Hi, I believe you would need to compile the scala file into a JAR and add to the classpath. We will run some tests to determine the best approach but it may be fairly complex to set up.
Hi Bryan
It will be very beneficial for clients who use pyspark for pushing data in vertica to have this setup properly,if you can guide us step by step to work on my code then others can also leverage the same.
Is there a way that dialect can be directly written for pyspark? (just asking)
Also what will be the best way to integrate this with spark rather then registering dialect everytime
Prakhar
@Prakhar84, quick tangent - I'm curious, what became of the checking of the connectivity between Vertica & HDFS? Most of my customers just get the Spark Connector working which usually solves most issues. I believe you raised another discussion here. Let's continue that discussion there.
@Bryan_H
Please let us know of any solution for this dialect in pyspark .
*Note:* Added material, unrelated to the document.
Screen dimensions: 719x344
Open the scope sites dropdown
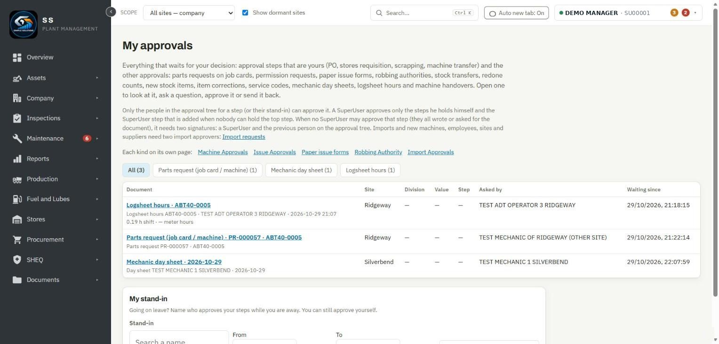(x=189, y=13)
Thanks for your guidance so far.
Prakhar
Hi, a workaround we have suggested for other customers is to write Parquet files to a temporary folder that Vertica can read, then use vertica-python driver to issue a COPY command to import the Parquet file (see http://github.com/vertica/vertica-python for details)
We are investigating better solutions; however, and in my own opinion, we should implement a complete VerticaDialect and commit to Apache Spark to fix this for all Sprk programs whether Java, Scala, and PySpark. It will take a long time to develop this and then a long time for Apache to accept and publish as part of next Spark though.
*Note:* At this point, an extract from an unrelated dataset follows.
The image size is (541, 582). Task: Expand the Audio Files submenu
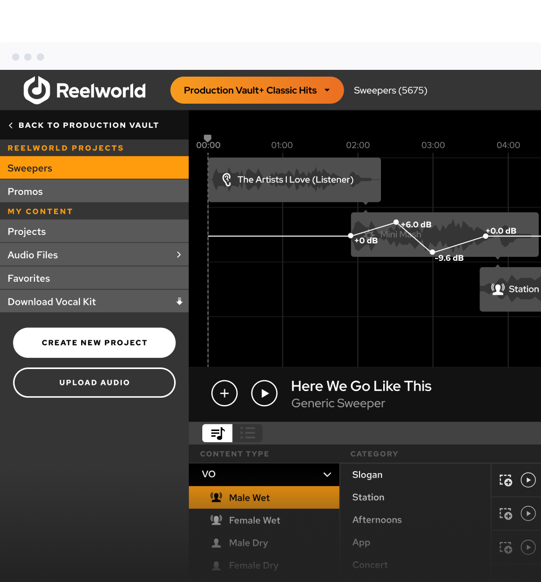coord(179,255)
I'd also recommend checking with the Spark community on how to use JDBC dialects in PySpark.
Hi, you can add compiled classes to the classpath. However, you would need to rebuild Spark from a GitHub checkout after applying the following patch:
https://github.com/bryanherger/spark/commit/84d3014e4ead18146147cf299e8996c5c56b377d
This would embed the VerticaDialect into the Spark build. To avoid having to reinstall the custom Spark build, you can extract the compiled VerticaDialect class and apply that at runtime as part of the classpath.